Work request ▸ Read through the records. Copy each line that has the word "agent".

Study material ▸
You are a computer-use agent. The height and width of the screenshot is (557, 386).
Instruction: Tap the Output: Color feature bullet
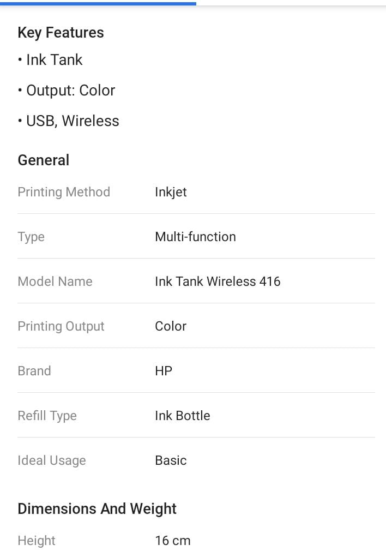pos(70,90)
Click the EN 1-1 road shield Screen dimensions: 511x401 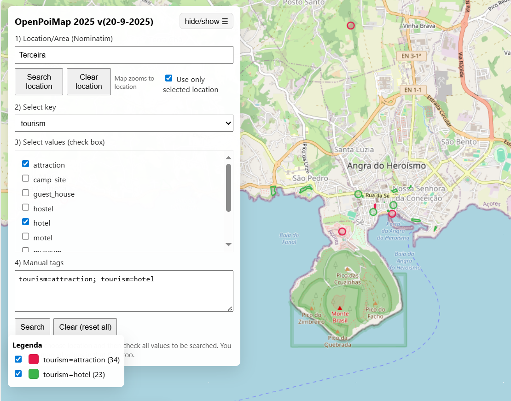click(x=412, y=90)
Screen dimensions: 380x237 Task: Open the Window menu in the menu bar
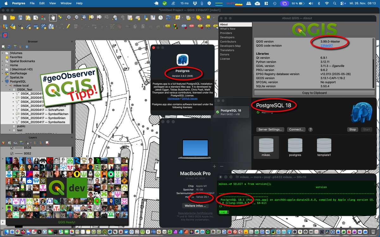(66, 3)
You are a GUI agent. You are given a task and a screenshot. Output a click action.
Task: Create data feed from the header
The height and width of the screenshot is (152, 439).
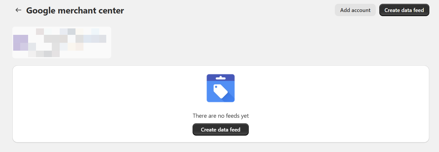[x=404, y=10]
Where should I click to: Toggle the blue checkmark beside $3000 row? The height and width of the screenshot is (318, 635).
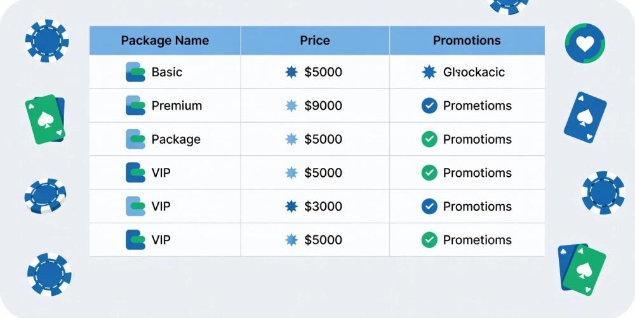coord(429,207)
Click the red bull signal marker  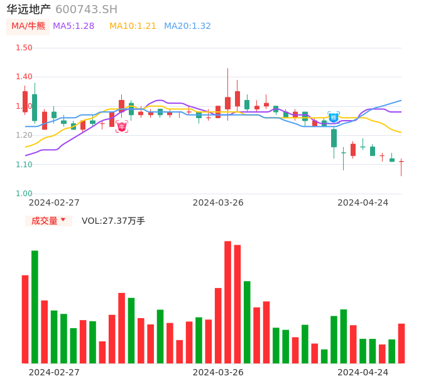coord(122,126)
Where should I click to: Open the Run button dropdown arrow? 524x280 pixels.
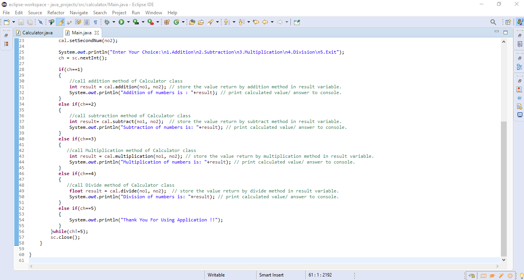(128, 22)
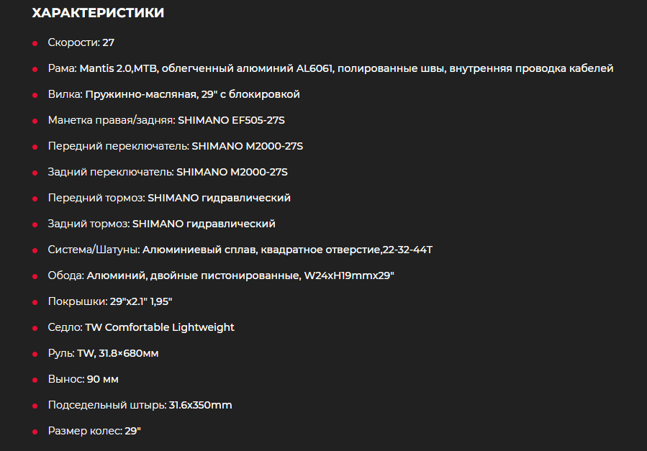Click the Система/Шатуны 22-32-44T entry

(240, 250)
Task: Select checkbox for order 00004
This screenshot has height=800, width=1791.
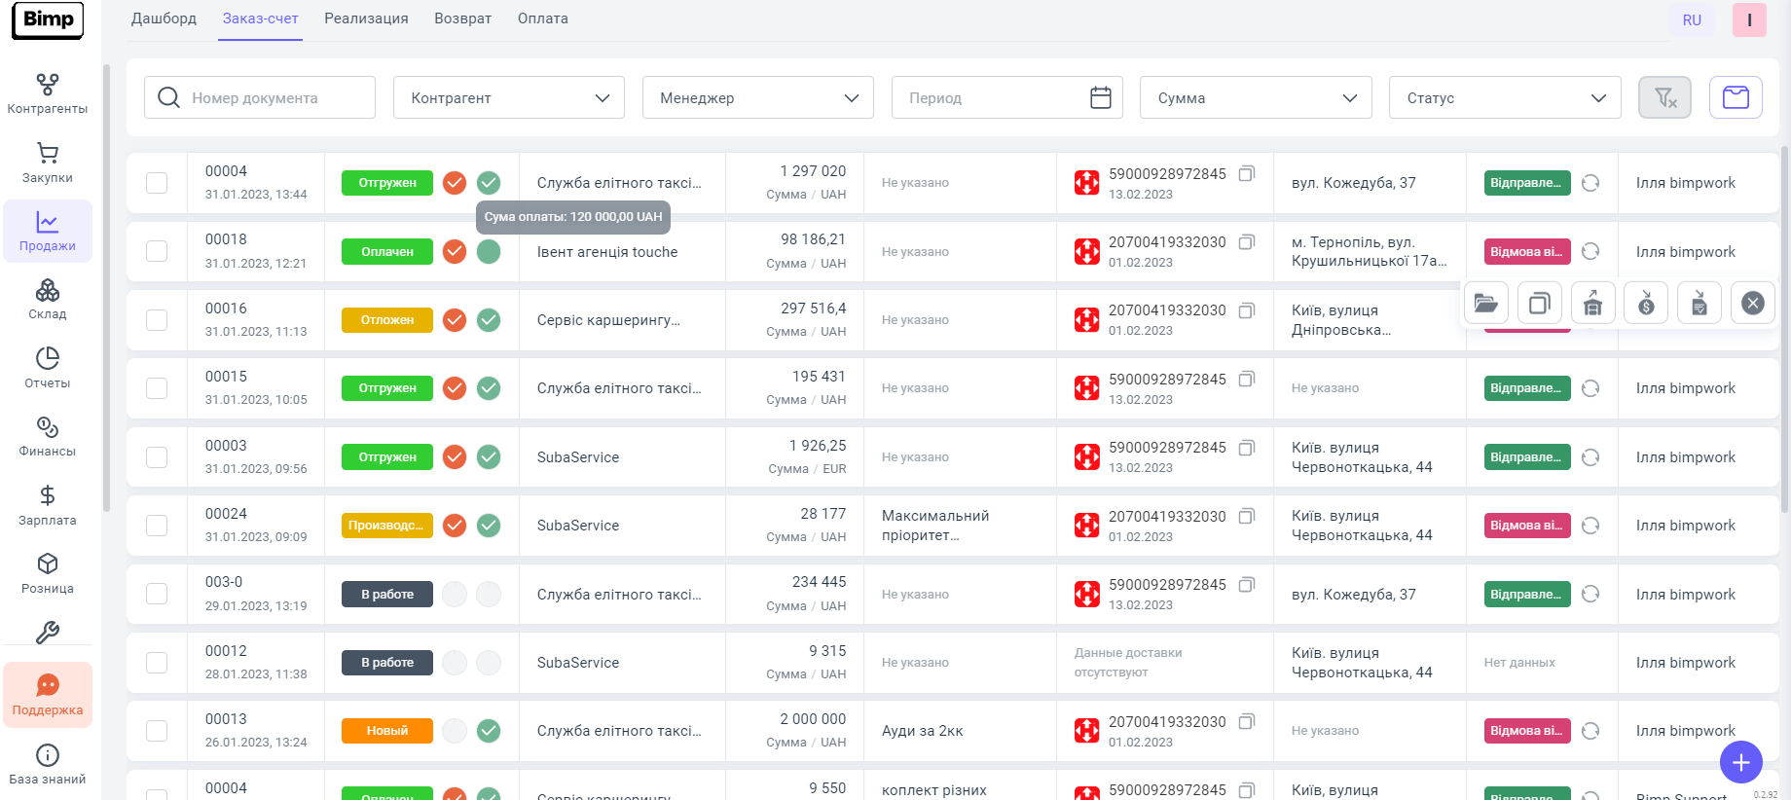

Exercise solution ▸
You are a computer-use agent. The height and width of the screenshot is (557, 386).
You are a GUI agent. You are given a task and a screenshot. Output a click action.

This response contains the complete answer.